_Assigned task_: Which of the lines below include "from"? Each one should be copied out.

_Data items_:
--- START ---

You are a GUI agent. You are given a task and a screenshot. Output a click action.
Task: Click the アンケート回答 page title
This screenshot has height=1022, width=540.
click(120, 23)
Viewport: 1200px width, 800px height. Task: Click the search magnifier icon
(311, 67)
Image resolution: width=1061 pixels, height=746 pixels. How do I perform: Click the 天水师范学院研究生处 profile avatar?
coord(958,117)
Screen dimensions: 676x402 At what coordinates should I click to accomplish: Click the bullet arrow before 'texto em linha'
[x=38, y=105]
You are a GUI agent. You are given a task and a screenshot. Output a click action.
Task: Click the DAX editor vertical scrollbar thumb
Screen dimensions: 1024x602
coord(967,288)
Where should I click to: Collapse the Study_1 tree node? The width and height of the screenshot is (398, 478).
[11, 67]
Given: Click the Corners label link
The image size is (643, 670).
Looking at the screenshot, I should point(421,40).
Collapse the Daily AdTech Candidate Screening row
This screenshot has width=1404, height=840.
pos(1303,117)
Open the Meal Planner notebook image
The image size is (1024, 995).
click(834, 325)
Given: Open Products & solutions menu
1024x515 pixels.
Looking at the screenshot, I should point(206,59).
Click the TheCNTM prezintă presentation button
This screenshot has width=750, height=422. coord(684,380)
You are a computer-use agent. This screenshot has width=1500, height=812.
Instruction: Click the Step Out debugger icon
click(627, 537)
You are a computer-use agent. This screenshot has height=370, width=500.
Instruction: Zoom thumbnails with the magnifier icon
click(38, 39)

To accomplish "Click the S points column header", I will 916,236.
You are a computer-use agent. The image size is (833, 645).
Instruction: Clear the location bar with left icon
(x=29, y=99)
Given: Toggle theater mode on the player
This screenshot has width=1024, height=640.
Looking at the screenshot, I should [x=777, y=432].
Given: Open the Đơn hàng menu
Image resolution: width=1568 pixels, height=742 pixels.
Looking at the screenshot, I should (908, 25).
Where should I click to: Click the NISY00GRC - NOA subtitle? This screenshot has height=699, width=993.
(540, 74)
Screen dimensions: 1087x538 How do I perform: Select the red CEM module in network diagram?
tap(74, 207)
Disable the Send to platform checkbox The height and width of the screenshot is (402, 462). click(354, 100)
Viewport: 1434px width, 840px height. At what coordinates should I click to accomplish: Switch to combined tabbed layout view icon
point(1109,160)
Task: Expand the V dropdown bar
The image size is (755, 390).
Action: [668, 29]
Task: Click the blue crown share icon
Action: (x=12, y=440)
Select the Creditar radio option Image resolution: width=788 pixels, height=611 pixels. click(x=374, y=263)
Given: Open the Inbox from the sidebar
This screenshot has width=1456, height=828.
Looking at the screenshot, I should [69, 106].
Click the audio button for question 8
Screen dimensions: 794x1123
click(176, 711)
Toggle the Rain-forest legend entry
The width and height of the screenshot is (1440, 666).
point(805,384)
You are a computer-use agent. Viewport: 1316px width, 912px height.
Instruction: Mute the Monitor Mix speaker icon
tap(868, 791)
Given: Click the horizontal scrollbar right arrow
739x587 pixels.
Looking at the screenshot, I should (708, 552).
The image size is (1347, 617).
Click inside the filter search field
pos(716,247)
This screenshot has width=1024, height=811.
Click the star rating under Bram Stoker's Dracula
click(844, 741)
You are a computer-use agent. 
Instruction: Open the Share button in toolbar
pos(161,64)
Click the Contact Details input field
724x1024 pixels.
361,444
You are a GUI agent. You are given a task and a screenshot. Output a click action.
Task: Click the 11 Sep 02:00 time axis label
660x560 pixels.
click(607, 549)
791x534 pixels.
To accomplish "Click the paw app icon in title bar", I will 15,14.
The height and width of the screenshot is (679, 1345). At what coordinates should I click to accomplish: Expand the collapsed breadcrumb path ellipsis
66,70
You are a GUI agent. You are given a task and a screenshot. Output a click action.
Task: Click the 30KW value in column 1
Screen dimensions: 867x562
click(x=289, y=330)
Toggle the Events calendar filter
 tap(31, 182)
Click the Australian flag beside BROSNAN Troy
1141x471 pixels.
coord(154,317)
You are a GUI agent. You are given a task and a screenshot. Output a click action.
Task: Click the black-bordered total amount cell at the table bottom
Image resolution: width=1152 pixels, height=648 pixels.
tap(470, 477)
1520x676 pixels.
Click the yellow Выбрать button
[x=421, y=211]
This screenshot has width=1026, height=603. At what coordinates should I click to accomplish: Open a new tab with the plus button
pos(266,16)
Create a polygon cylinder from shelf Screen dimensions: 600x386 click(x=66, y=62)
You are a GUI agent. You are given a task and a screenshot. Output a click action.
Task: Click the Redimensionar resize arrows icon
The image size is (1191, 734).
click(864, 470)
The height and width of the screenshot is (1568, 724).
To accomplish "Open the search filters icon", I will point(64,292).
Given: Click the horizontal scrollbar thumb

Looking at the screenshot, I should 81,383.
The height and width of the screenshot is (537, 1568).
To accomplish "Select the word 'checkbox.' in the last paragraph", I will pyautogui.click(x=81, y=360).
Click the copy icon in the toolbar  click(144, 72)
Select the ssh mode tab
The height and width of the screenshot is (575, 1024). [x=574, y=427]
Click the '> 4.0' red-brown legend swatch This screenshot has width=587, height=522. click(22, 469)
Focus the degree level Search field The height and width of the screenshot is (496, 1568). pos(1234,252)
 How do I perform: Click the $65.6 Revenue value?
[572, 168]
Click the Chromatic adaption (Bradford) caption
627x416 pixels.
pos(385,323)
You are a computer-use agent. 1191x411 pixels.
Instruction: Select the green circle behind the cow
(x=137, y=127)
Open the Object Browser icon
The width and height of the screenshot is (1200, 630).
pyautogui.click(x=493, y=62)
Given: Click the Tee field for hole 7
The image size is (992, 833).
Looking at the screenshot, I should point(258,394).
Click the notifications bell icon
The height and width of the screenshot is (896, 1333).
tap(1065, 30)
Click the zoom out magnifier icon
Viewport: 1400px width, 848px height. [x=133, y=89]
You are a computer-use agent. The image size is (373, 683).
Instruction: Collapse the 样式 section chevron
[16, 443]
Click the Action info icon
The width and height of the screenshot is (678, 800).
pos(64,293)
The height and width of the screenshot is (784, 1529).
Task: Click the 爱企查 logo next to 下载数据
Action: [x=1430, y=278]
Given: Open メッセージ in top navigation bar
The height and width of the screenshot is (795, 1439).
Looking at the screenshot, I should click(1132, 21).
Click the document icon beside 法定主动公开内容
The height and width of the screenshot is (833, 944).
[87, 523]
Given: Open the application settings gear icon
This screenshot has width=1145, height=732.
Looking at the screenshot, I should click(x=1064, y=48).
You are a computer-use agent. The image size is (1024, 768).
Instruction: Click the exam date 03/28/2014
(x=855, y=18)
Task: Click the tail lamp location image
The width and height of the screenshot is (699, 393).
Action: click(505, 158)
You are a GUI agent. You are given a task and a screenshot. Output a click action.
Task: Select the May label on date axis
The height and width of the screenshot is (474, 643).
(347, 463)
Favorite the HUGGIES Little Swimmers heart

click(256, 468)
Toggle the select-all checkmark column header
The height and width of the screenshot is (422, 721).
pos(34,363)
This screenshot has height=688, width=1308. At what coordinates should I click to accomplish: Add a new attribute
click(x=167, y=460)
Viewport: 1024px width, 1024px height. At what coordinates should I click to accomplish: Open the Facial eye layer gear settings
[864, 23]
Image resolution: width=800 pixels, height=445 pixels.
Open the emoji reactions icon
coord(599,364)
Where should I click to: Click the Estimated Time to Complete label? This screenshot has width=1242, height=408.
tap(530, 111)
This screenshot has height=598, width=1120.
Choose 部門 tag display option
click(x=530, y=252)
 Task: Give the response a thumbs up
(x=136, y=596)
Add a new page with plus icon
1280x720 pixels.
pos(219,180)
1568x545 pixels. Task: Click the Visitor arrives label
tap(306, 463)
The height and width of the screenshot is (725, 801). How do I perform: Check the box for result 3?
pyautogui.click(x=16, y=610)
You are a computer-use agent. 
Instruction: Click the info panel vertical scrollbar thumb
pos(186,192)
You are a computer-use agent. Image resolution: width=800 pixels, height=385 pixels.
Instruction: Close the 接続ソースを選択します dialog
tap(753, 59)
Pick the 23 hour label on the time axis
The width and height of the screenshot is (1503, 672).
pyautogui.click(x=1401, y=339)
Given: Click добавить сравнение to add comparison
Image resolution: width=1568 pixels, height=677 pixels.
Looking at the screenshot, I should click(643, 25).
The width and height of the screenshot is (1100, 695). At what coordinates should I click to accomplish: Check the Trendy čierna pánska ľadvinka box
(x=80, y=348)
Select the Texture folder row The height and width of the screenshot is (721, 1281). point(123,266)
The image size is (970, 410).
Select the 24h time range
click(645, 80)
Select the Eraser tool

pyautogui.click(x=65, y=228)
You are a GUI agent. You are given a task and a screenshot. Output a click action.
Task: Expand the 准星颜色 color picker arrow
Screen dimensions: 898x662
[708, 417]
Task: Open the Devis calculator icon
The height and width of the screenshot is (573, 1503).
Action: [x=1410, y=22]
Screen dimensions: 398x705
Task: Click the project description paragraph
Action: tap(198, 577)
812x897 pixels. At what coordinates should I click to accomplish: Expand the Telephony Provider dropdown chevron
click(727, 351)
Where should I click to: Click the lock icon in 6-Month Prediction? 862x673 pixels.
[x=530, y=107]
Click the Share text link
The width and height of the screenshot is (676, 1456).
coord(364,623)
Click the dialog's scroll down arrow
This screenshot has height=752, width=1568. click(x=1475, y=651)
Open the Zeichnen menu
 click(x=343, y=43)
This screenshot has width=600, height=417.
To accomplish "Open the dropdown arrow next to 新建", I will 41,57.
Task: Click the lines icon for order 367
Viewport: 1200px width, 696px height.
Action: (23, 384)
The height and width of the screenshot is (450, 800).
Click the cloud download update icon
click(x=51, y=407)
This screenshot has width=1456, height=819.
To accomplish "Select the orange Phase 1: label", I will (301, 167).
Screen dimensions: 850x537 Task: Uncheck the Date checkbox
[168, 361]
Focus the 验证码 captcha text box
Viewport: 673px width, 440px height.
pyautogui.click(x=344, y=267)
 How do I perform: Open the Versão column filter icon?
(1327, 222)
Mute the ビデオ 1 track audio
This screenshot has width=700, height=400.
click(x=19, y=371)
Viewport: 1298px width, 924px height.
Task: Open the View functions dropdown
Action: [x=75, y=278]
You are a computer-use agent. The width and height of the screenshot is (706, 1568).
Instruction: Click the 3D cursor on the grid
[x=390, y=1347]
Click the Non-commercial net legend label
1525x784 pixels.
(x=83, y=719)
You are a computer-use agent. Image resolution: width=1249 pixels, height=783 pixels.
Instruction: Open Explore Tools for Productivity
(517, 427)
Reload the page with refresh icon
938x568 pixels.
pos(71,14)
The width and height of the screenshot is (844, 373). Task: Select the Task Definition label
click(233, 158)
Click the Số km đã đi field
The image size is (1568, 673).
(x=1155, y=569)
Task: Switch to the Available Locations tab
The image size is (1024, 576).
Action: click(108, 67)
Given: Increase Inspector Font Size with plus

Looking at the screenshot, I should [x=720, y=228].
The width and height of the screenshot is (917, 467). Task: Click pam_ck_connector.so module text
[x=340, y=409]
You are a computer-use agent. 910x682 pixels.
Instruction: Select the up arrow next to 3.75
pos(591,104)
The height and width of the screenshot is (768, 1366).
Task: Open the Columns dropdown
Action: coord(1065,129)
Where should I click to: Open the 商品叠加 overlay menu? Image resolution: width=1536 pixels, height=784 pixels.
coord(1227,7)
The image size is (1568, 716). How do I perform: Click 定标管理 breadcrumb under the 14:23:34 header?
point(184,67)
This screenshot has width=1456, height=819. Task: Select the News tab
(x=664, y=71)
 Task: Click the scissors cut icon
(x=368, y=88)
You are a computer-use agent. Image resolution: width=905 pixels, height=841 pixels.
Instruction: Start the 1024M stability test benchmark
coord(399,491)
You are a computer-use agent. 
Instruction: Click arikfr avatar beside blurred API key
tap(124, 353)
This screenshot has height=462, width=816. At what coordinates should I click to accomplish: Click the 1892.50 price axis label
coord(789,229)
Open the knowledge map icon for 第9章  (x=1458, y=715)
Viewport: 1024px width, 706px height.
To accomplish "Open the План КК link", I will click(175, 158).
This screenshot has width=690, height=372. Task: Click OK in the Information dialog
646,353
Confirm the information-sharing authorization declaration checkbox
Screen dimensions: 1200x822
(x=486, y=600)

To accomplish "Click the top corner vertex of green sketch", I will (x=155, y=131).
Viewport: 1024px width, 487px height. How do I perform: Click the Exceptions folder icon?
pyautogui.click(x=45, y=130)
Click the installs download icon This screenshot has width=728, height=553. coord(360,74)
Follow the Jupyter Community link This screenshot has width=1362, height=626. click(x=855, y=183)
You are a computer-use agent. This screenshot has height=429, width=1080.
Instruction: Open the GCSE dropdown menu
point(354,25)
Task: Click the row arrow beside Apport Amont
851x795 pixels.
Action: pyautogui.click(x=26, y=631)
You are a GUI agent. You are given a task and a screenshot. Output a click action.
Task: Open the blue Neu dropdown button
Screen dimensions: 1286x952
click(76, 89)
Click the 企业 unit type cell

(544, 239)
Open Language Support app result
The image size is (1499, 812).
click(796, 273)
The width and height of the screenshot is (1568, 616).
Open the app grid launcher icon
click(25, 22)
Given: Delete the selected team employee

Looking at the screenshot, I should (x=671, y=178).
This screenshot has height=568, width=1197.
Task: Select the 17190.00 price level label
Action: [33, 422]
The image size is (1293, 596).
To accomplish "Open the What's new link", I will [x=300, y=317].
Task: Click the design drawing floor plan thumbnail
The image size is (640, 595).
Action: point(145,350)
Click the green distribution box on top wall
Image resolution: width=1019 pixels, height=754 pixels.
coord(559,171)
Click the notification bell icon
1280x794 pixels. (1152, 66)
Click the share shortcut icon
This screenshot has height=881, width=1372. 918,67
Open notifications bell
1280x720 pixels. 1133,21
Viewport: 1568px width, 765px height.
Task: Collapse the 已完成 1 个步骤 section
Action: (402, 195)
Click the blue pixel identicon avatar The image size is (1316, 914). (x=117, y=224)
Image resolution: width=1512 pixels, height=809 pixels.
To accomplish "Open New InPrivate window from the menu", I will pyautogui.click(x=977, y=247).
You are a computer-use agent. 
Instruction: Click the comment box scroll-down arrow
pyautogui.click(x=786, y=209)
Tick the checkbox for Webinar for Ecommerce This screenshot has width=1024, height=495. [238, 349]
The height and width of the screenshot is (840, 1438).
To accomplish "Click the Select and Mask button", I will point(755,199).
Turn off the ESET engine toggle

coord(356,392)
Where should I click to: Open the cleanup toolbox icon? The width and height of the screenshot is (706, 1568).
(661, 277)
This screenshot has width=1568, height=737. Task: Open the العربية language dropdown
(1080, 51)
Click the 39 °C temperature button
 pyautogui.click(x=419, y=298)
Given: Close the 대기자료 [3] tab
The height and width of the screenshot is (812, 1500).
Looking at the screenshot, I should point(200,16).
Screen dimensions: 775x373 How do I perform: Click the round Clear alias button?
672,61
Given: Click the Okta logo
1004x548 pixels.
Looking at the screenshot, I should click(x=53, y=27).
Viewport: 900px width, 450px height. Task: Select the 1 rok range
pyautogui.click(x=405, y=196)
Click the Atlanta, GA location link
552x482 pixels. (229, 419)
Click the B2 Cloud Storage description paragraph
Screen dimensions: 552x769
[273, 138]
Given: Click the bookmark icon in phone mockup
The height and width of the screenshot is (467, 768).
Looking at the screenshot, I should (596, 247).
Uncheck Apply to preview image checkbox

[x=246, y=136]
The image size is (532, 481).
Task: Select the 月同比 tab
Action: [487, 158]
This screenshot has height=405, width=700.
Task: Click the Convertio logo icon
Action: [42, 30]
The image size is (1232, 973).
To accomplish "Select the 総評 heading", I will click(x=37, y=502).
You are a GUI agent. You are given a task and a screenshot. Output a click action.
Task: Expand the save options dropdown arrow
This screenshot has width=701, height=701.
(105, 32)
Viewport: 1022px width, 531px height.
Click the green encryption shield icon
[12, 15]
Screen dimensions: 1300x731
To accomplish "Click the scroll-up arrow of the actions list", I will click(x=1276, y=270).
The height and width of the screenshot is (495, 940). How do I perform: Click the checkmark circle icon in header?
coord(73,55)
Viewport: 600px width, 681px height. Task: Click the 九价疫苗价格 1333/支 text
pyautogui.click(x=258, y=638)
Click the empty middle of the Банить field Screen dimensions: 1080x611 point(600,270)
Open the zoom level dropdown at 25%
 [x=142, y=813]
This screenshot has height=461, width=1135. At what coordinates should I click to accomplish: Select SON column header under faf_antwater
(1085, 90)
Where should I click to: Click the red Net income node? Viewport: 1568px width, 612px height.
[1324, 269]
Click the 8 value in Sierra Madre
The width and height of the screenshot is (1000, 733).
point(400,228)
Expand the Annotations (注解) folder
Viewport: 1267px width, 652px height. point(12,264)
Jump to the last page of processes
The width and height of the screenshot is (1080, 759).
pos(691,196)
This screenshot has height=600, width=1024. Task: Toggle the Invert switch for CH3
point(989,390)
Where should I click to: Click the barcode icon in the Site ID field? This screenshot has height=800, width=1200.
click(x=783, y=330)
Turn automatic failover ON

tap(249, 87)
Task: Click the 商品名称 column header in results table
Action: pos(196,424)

--- END ---

_Worked solution_:
Given: Open the Inbox from the sidebar
Create a polygon cylinder from shelf Screen dimensions: 600x386 click(x=66, y=62)
To accomplish "Open New InPrivate window from the menu", I will pyautogui.click(x=977, y=247).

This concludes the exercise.